Ctel, the brains and driving force behind the legendary blog Acid Ted is one of the real inspirations for what I do. There’s a whole load of reasons for that, and those of you who have been on this journey with me since back in September 2006 will know many of those reasons why.

Back in February 2010, when it looked as if Ctel he was giving up on blogging I typed:-

“Now I can’t claim to be a huge lover of the dance genre that was championed over at Acid Ted, but I made sure I went in on a very regular basis and read all that was said if only to learn a lot more about acts and music that was often alien to me.

It was actually almost impossible to keep up with ctel’s prodigious output – sometimes he could produce six postings over a 24 hour period. He began his A-Z of the genre on Thursday 14th February 2008. Two years to the day afterwards, he completed his epic task and laid down his keyboard.

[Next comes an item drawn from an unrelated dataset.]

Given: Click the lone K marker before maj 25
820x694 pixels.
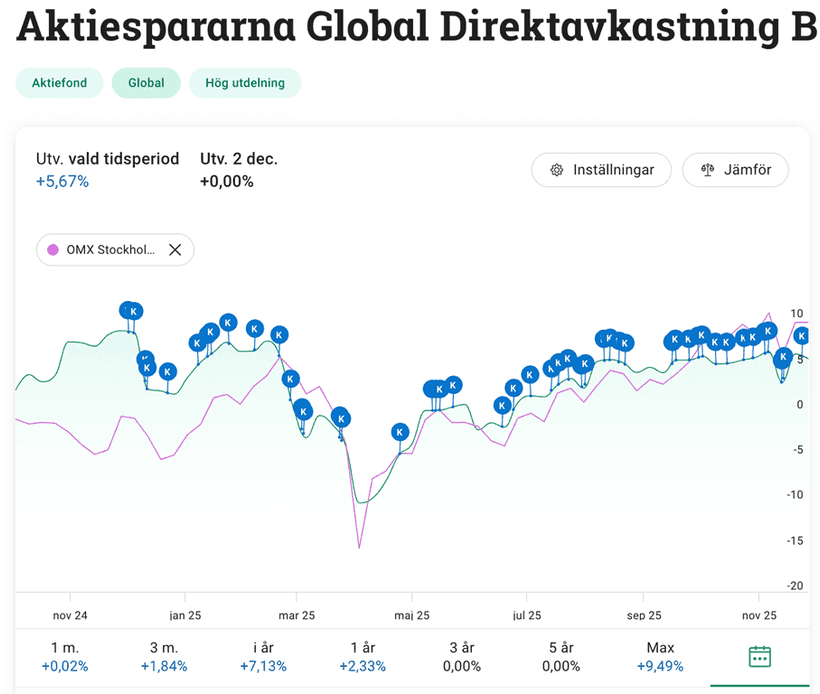Looking at the screenshot, I should 400,432.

Ctel is a long time friend of TVV. He has posted here on a reasonably regular basis and not just when I’ve been away on holiday and given him the run of the place – I will always be in his debt for him stepping in to keep the blog going during a spell when I ran into some difficulties with my hardware crashing at home, all the while keeping Acid Ted ticking over as well.”

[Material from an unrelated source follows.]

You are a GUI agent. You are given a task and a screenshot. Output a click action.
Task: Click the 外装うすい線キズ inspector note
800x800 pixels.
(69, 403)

Little did I know that within a few months, I was to experience a personal and sudden tragedy when my young brother died in a car crash…without any prompting, Ctel again took over my blog for an extended period and elicited some astonishing pieces from many people as my internet friends rallied round in my hours of need. I can never thank him enough for that incredible gesture….and its the loss of those particular postings when google pulled the plug on the original blog just over a year ago that really angered and upset me.

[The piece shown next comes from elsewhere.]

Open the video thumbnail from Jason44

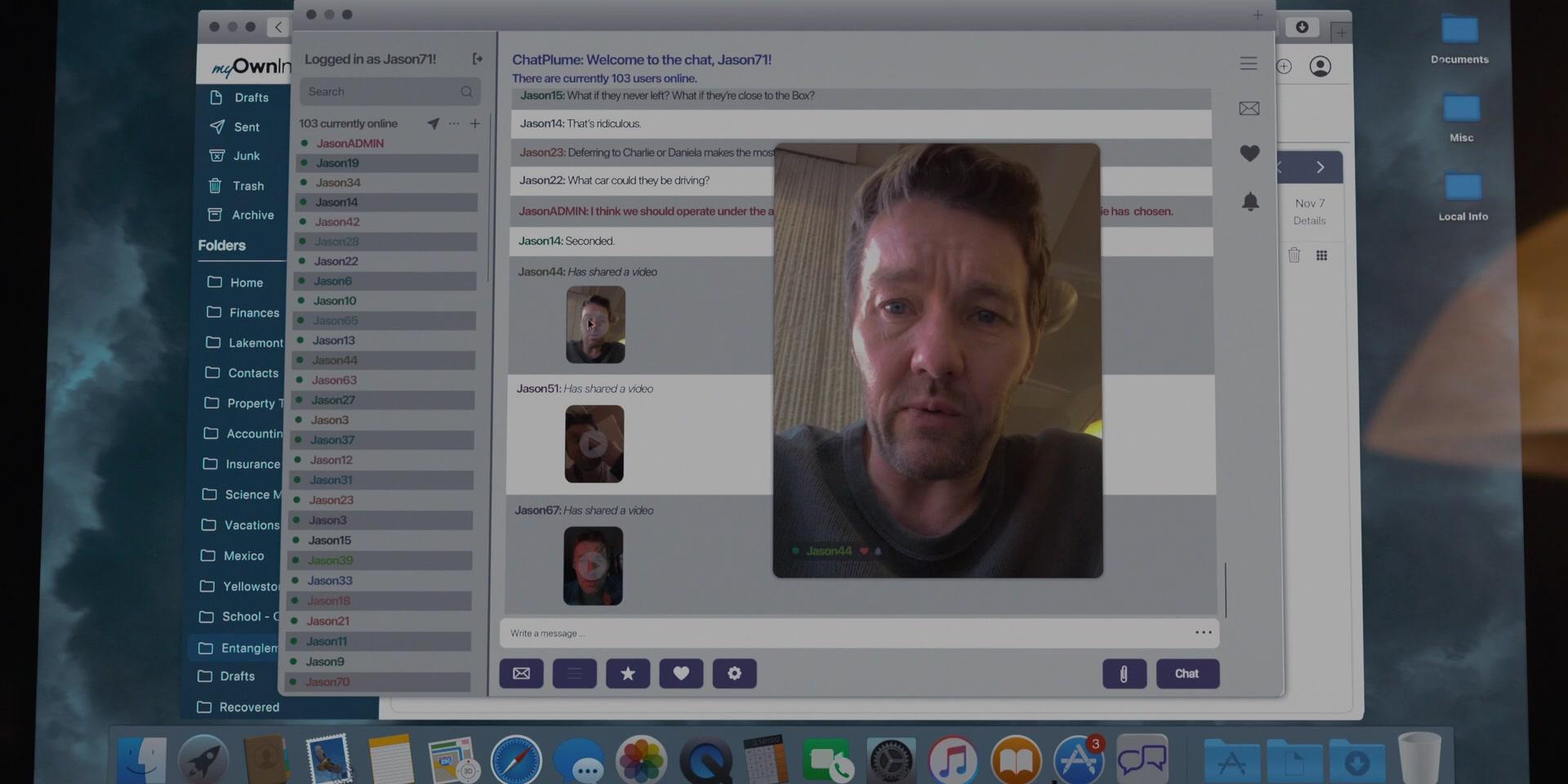[x=595, y=325]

I was lucky enough to meet the great man in the flesh a few years back when we shared brunch in London one Sunday morning when I was down there for a weekend break.  He was tremendous company and we spent the time dissecting music, politics, sport and life in general; if anyone passing by looked across or listened in they must have thought we had been mates for decades and that the brunch was some sort of ritual we carried out on a regular basis such was the flow of chat and the sheer joy we took being in each other’s company.  I’m hoping to be down in the capital for a few days later in the year and fingers crossed we will again meet up.

I had planned to feature some dance music to go with the post but instead I’m turning to another band who meant so much to both of us when we were of that age when going along to gigs was the be-all and end-all.

Carter the Unstoppable Sex Machine came out of seemingly nowhere to become bona fide chart stars in the early 90s. Much of their meteoric rise can be attributed to the energy and vibrancy of their live shows, all of which got off to the most perfect of starts thanks to the deployment of an MC called Jon’Fat’ Beast.

Sadly, Jon Beast passed away a few days ago, but the extent to which he was an essential part of Carter USM, as well as wider the role he played in the music scene in London, can be seen from this piece in one of the major UK newspapers:-

“Tributes were paid today to Jon “Fat” Beast, the music promoter who was best known as the warm-up act for indie pop band Carter the Unstoppable Sex Machine.

Fans and friends pledged nearly £5,000 to an internet appeal to raise money for his family following his death aged 51.

Carter lead singer Jim Bob, told The Independent that the former MC had been ill for some time and was understood to have been suffering from septicaemia.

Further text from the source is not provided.